Language Technology Seminar Series
Question Answering R&D at Microsoft
TJ Hazen, Microsoft Research
Friday, February 9 at 3:30
Natural language processing technology for open ended question answering tasks is now readily available to anyone with internet access using web sites such as Bing or Google. This talk will present a general overview of how question answering inside of Microsoft Bing works and discuss techniques used to expand and improve Bing’s question answering capabilities. The talk will also discuss recent advances in deep learning modeling techniques to perform open ended machine reading comprehension and question answering tasks.
TJ Hazen is a Principal Research Manager with Microsoft Research where his current work is focused on the tasks of machine reading comprehension and question answering. Prior to joining Microsoft in 2013, TJ was a Research Scientist at MIT where he spent six years as a member of the Human Language Technology Group at MIT Lincoln Laboratory and nine years as a Research Scientist at the MIT Computer Science and Artificial Intelligence Laboratory. TJ holds S.B., S.M., and Ph.D. degrees in Electrical Engineering and Computer Science from MIT.
Translation Divergence between Chinese-English Machine Translation: An Empirical Investigation
Friday, February 2 at 3:30pm
Alignment is an important part of building a parallel corpus that is useful for both linguistic analysis and NLP applications. We propose a hierarchical alignment scheme where word-level and phrase-level alignments are carefully coordinated to eliminate conflicts and redundancies.

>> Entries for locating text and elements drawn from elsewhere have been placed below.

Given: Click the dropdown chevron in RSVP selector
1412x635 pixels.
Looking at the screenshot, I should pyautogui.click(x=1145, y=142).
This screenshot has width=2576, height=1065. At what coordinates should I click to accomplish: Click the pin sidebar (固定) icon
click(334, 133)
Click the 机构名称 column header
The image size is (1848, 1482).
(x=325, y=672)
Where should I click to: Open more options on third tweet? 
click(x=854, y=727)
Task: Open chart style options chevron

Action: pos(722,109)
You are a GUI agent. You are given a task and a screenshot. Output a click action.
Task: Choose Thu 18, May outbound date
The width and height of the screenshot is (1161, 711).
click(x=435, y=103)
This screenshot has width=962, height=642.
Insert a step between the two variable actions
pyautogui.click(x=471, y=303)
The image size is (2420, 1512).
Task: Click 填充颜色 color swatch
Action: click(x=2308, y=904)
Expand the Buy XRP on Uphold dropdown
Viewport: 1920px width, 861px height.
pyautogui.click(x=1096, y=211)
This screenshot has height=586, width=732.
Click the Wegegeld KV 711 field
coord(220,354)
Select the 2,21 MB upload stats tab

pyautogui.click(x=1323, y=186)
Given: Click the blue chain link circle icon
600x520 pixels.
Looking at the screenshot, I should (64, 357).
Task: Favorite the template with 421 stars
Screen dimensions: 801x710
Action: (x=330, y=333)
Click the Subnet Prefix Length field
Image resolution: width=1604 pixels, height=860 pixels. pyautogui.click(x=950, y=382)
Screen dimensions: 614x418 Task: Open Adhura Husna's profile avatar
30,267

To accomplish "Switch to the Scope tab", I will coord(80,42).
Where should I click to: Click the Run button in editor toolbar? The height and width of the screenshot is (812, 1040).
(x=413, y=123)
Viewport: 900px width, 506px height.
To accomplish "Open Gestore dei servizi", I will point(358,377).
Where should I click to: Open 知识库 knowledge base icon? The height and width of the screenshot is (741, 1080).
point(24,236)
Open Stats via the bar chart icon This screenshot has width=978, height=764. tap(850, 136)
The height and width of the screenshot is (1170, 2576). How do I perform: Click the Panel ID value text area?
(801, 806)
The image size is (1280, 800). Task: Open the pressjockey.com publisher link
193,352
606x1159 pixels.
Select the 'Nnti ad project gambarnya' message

Using a parallel Chinese-English Treebank annotated with this scheme we show that some high-profile translation divergences that motivate previous research are actually very rare in our data, whereas other translation divergences that have previously received little attention actually exist in large quantities. We also show that translation divergences can to a large extent be captured by the syntax-based translation rules extracted from the parallel treebank, a result that supports the contention that semantic representations may be impractical and unnecessary to bridge translation divergences in Chinese-English MT.
Nianwen Xue is an Associate Professor in the Computer Science Department and the Language & Linguistics Program at Brandeis University. He has devoted substantial efforts to developing linguistically annotated resources for natural language processing purposes. The other thread of his research involves using statistical and machine learning techniques to solve natural language processing problems. His research has received support from the National Science Foundation (NSF), IARPA and DARPA. He is currently the editor-in-chief of the ACM Transactions on Asian and Low-Resource Language Information Processing (TALLIP), and he also serves on the editorial boards of Language Resources and Evaluation , and Lingua Sinica. He is currently the Vice Chair/Chair-Elect of Sighan, an ACL special interest group in Chinese language processing.